Jens Miller saß zwei Reihen vor mir. Das ein oder andere Mal, wenn Hr. Müller nicht hinsah, drehte er sich zu mir um und lächelte bösartig. Ruf mich an, Bärbel , hatte er einmal geflüstert. Was seine Finger dabei für Bewegungen gemacht haben, will ich hier nicht näher erläutern. Wow, Miller, du scheinst deine Lektion wohl noch nicht gelernt zu haben. Reicht ein blaues Auge nicht? Beim nächsten Mal, als er zu mir sah, verdrehte ich demonstrativ die Augen.

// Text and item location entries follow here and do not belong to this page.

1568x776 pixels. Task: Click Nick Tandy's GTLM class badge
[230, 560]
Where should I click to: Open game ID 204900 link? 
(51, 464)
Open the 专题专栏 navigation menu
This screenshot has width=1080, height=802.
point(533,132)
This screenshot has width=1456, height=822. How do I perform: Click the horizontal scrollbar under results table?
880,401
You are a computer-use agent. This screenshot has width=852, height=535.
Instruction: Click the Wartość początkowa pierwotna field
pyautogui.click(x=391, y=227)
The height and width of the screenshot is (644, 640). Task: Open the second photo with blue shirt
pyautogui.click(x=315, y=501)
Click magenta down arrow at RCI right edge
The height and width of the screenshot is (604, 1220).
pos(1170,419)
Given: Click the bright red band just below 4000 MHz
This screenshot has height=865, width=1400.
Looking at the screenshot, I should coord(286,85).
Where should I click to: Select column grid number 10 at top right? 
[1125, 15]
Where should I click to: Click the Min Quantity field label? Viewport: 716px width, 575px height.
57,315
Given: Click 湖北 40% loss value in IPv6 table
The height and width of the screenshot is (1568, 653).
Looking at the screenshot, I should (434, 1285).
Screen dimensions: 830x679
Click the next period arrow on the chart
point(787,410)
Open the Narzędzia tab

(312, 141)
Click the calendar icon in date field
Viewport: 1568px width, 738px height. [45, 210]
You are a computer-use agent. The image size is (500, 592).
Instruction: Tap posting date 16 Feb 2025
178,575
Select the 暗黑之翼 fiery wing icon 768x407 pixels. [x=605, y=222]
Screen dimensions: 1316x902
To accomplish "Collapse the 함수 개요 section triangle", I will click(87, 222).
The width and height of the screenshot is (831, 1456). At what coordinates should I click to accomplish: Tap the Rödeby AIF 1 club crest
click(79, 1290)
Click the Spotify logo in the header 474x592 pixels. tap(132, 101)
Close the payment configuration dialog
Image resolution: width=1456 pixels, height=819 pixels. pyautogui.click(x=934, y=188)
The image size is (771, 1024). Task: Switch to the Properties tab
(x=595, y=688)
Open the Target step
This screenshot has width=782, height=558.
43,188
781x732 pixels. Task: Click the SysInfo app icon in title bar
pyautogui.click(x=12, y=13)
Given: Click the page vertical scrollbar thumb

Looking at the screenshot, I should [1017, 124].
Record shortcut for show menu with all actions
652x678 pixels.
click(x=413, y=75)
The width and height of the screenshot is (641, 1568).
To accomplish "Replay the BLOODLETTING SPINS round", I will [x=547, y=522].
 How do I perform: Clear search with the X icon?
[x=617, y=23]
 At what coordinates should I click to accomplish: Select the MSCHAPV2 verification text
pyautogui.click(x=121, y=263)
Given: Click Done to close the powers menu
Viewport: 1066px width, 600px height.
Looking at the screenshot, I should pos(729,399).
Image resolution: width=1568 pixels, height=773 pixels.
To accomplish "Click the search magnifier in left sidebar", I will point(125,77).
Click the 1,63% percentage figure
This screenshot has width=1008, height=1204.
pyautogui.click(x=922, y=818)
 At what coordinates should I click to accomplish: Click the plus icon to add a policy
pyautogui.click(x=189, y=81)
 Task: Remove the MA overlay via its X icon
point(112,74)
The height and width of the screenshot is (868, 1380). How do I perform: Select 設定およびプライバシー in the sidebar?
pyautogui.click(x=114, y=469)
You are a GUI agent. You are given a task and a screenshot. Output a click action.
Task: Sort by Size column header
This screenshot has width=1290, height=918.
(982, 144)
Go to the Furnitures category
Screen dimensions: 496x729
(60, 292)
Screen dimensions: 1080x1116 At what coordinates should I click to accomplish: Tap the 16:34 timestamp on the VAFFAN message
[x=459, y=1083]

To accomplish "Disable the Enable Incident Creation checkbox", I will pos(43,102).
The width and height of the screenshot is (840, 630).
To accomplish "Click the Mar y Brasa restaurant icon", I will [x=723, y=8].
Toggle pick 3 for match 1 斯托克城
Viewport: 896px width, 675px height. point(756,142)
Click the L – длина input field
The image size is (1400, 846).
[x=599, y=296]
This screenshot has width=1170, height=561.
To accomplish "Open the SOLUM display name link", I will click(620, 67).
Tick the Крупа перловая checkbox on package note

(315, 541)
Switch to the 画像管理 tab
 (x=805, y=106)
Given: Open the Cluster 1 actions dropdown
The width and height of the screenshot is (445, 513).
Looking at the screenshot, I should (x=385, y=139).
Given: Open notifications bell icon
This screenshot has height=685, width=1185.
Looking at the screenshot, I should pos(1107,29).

"Hr. Miller, ich würde es bevorzugen, wenn Ihre Augen während der Klausur auch nur auf Ihrer eigenen Arbeit blieben. Wenn Sie aber meinen, meine Bitte nicht befolgen zu müssen, bin ich wohl oder übel gezwungen, Sie von diesem Test auszuschließen", meinte Hr. Müller plötzlich spöttisch. Ich verkniff es mir, breit loszugrinsen, als Jens sofort den Blickkontakt abbrach. Er war zwar der Badboy unserer Schule - ganz dumm schien er dennoch nicht zu sein.
Als es schließlich zum Stundenende klingelte, atmeten alle Schüler im Raum demonstrativ auf. Skyla neben mir, streckte sich.

"Das war aber was!"

Und ich stimmte ihr stumm zu. Hr. Müller sammelte die restlichen Klausuren ein, während die Schüler ihre Sachen zusammenpackten. Ich lächelte. Skylas Blick hing immer noch an unserem lieben Badboy, der gerade mit seinem lässig geschulterten Rucksack den Raum verließ. Eher gesagt an seinem hübschen Hinterteil. Sie drehte eines ihrer goldenen Haare, ohne es zu bemerken. Ach, Skyla. Sie hatte ihr Herz schon im Kindergarten an dem kleinen Idioten verloren. Optisch würden sie beide vermutlich perfekt zusammenpassen, das musste ich zugeben. Sie, die sie beinahe die Figur eines Models hatte, und er mit seinem wohlgeformten Körper, bei dem die Mädchen scharenweise in Ohnmacht fielen. Mich hatte er jedenfalls nicht so einfach ausgetrickst, der kleine böse Jens. Charakterlich hatte Skyla definitiv besseres verdient. So hübsch dieser Schönling auch zu sein scheint, in seinen Bann hat er mich nicht gezogen. Gott sei Dank. Ich hing wirklich an dem kleinen Rest Verstand in meinem Kopf, der mir sagte, dass man einem Badboy wie ihm nicht traute. Skyla musste diesen bereits verloren haben. Die Arme.
Gerade als ich den Klassenraum mit einer Hand voll Bücher verlassen wollte, wurde ich herumgerissen. Der Badboy starrte mich aus seinen blauen Augen suffisant an.

"Na, Pfarrerstochter."

"Jens", erwiderte ich schlicht und versuchte mich vergeblich von ihm loszureißen.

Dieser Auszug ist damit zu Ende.